Une décision judiciaire après 36 heures de garde à vue
Après une période de rétention entamée de 36 heures démarrée le 3 août, Jean Imbert a été présenté à un juge d'instruction parisien ce mercredi. "Le cuisinier Jean Imbert a été entendu pendant trois heures par un juge d'instruction à Paris", rapporte BFM TV.
À l'issue de cet interrogatoire, le magistrat a décidé d'écarter la mise en examen immédiate pour privilégier le statut de témoin assisté. Cette position intermédiaire indique qu'il existe des indices rendant vraisemblable sa participation aux faits, sans que les charges soient jugées suffisamment concordantes à ce stade. Jean Imbert est donc ressorti libre du tribunal.
Des accusations de violences habituelles s'étalant de 2012 à 2024
Le dossier s'appuie sur les dépositions de trois anciennes compagnes du cuisinier. Une information judiciaire a été ouverte à son encontre pour "violences habituelles ayant entraîné une incapacité de travail supérieur à 8 jours, par conjoint ou concubin."
"L'enquête porte sur des faits dénoncés par au moins trois ex-compagnes, dont l'actrice Lila Salet et l'ancienne Miss France Alexandra Rosenfeld, s'étendant de 2012 à fin 2024", précise la chaîne numéro 13. La période visée débute exactement en 2012, l'année où il est devenu une figure nationale en remportant l'émission télévisée, marquant le point de départ d'une double chronologie entre ascension publique et accusations privées.

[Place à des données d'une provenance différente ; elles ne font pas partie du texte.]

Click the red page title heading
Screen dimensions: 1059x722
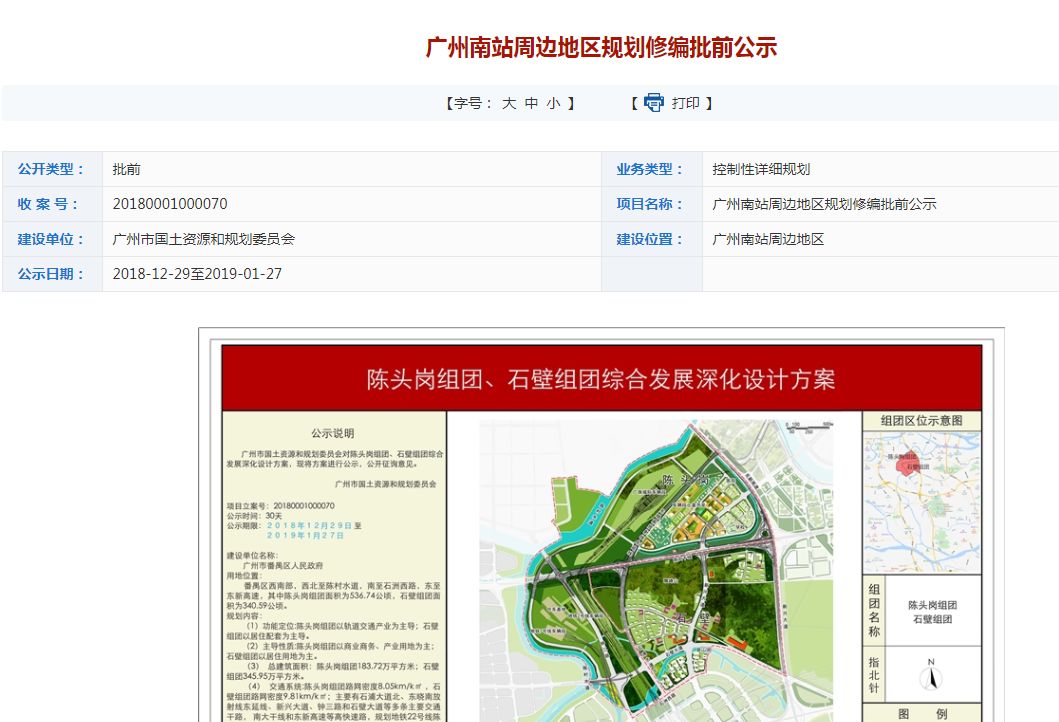(601, 47)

BFM TV rapporte que "deux autres ex-compagnes [...] ont été auditionnées dans le cadre de cette enquête. Elles aussi accusent Jean Imbert de violences, tantôt physiques, tantôt psychologiques. Elles n’ont en revanche pas déposé plainte, mais leur témoignage peut tout à fait être retenu par le parquet."

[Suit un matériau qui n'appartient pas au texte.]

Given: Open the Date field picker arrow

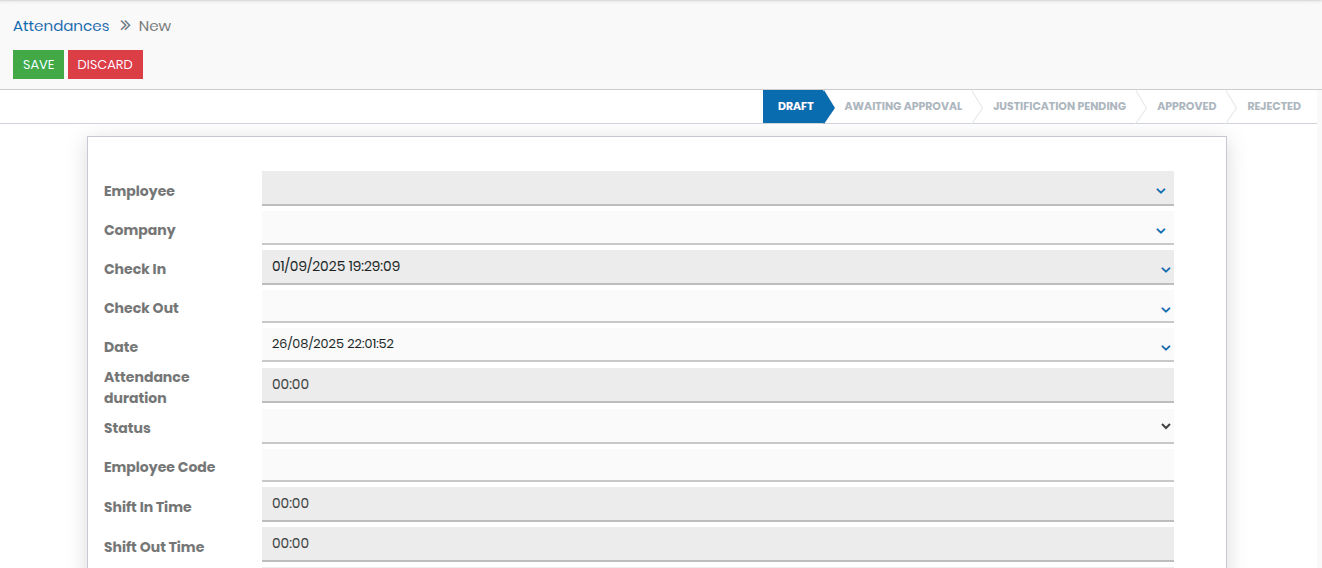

La défense du chef entre contestations et regrets
Face au juge, le désormais ex-dirigeant des cuisines du Plaza Athénée, qui l'a congédié, a adopté une ligne de défense nuancée concernant ces multiples épisodes. Selon BFM TV, le quadragénaire "conteste une partie des faits tout en exprimant certains regrets." Notamment envers Alexandra Rosenfeld, même s'il se défend en invoquant des violences réciproques.

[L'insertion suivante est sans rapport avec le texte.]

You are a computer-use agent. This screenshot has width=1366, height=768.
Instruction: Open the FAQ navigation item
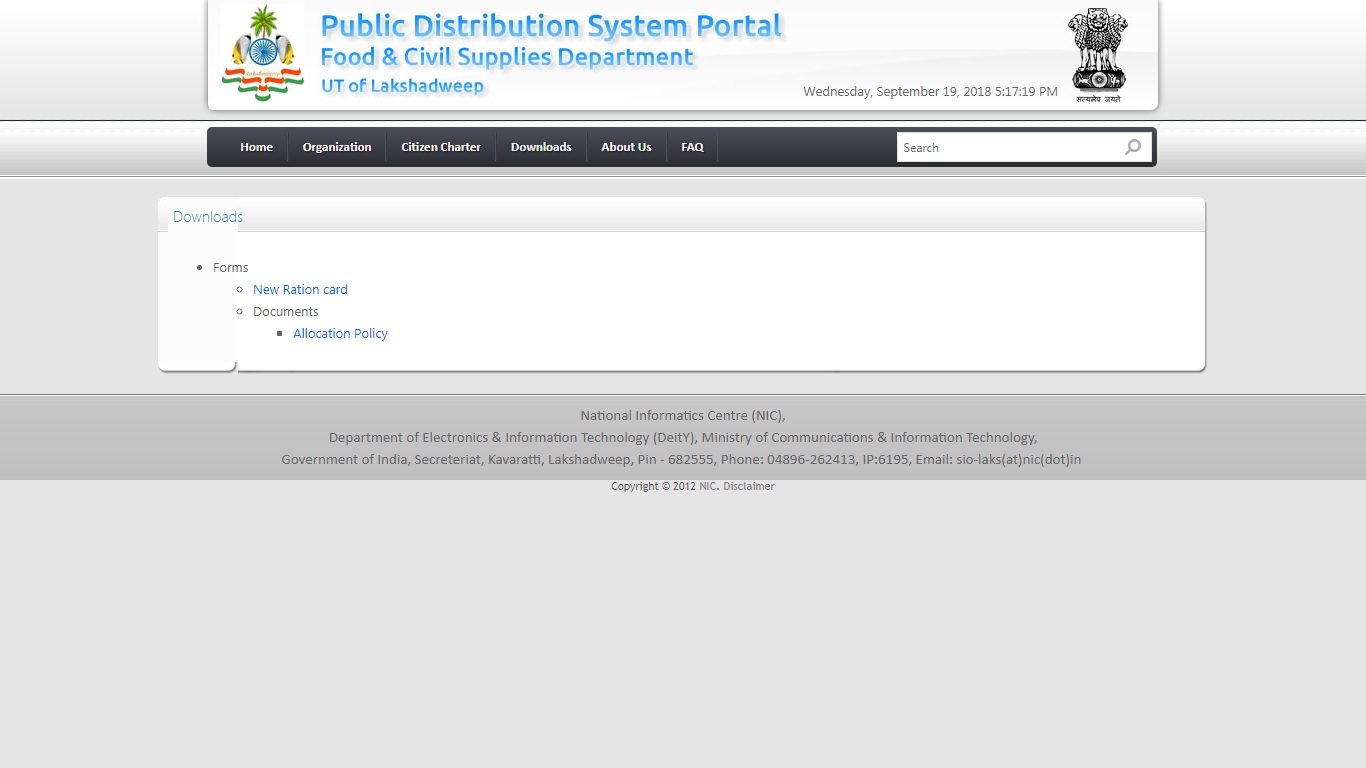pyautogui.click(x=692, y=147)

Il aurait ainsi manifesté une forme de prise de conscience sur le climat régnant lors de ses relations passées. Sous ce nouveau régime judiciaire, il garde accès au dossier et peut réclamer de nouveaux actes d'enquête, tout en restant à la disposition des enquêteurs pour de futures auditions. L'avocat de Jean Imbert, maître Roman Leibovici, a déclaré au micro de nos confrères : "On ne va pas parler aujourd'hui de victoire ou de défaite dans un sens ou dans un autre, on en est au début d'une instruction qui va se dérouler probablement dans ce type de dossier entre 18 et 24 mois."